═════ Entries supplied ═════

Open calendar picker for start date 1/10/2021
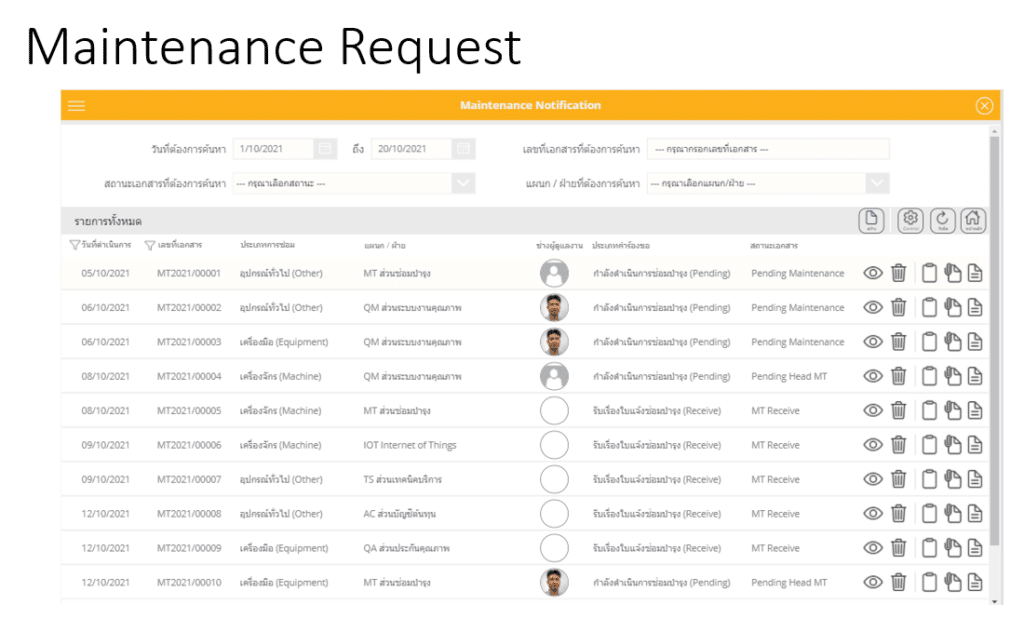This screenshot has width=1024, height=618. (x=325, y=149)
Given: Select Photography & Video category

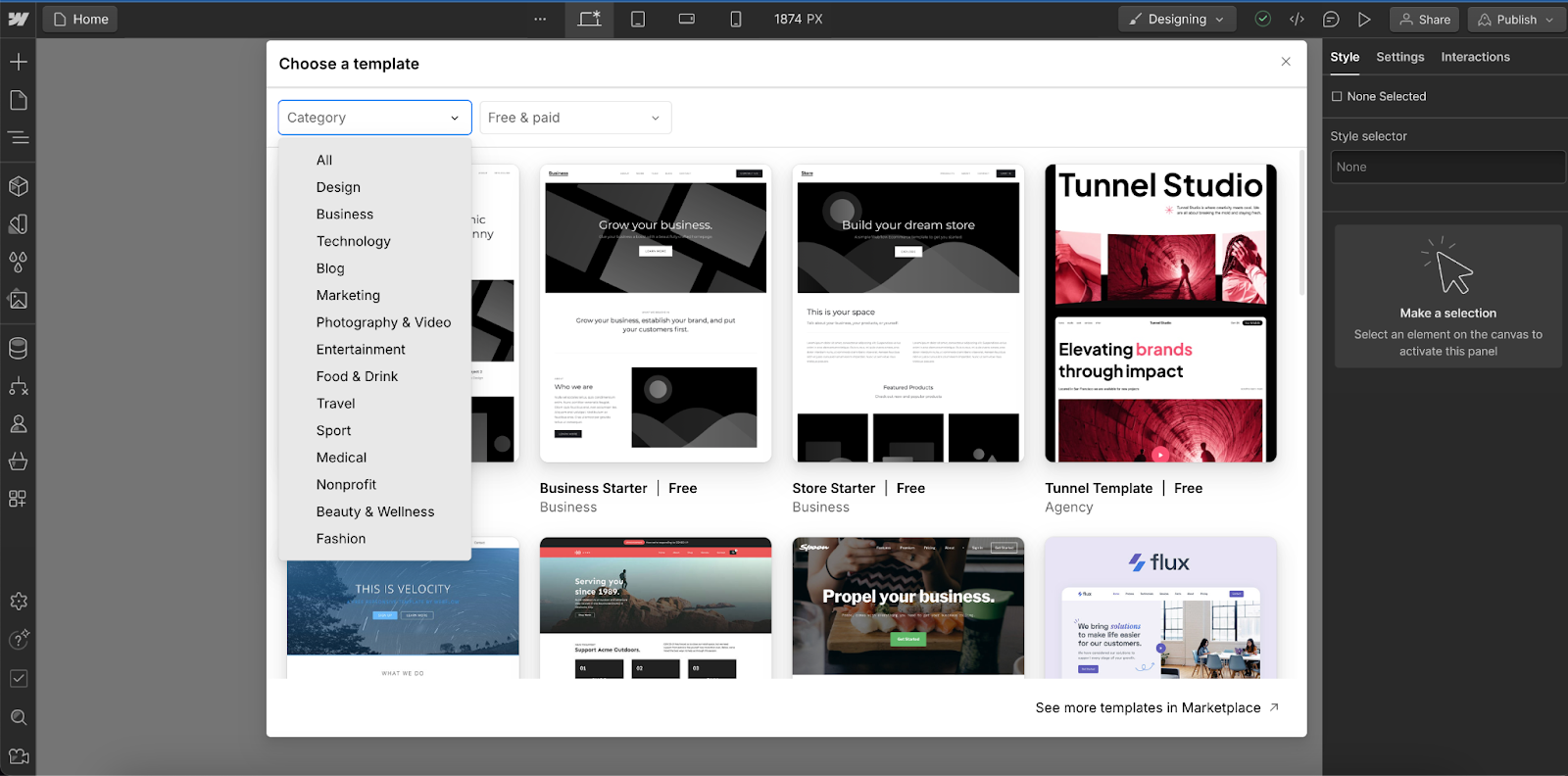Looking at the screenshot, I should click(x=383, y=322).
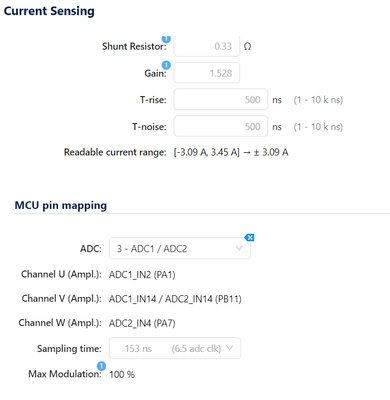Open the Sampling time dropdown

(x=175, y=348)
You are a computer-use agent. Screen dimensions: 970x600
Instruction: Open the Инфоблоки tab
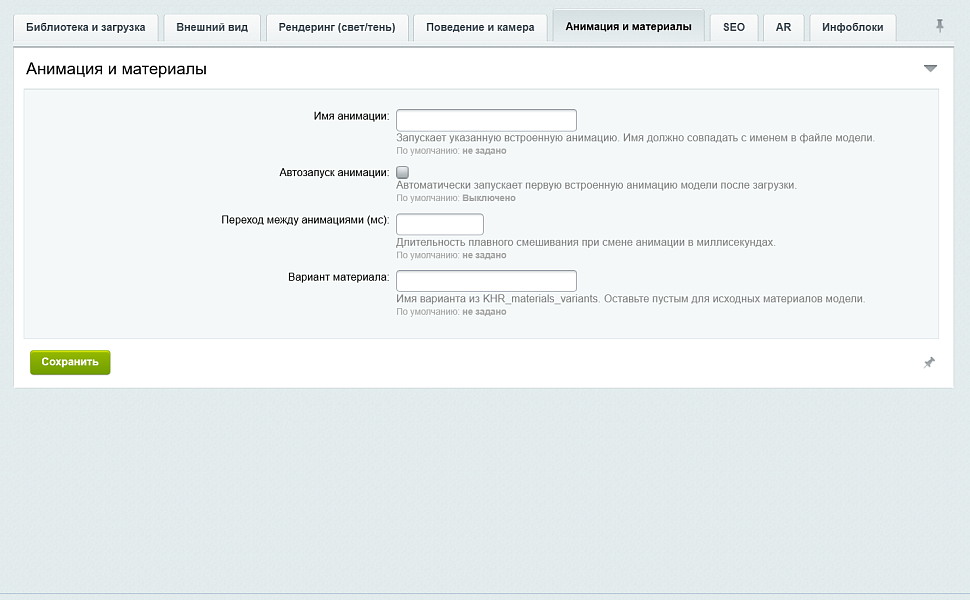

═════

● Exercise directions
Give the material from the line containing "You are a computer-use" through the end as a Markdown table with the columns Row and Line, one numbered row per line and blank lines skipped. Leave out the pictures.

● Solution
| Row | Line |
|---|---|
| 1 | You are a computer-use agent. Screen dimensions: 970x600 |
| 2 | Instruction: Open the Инфоблоки tab |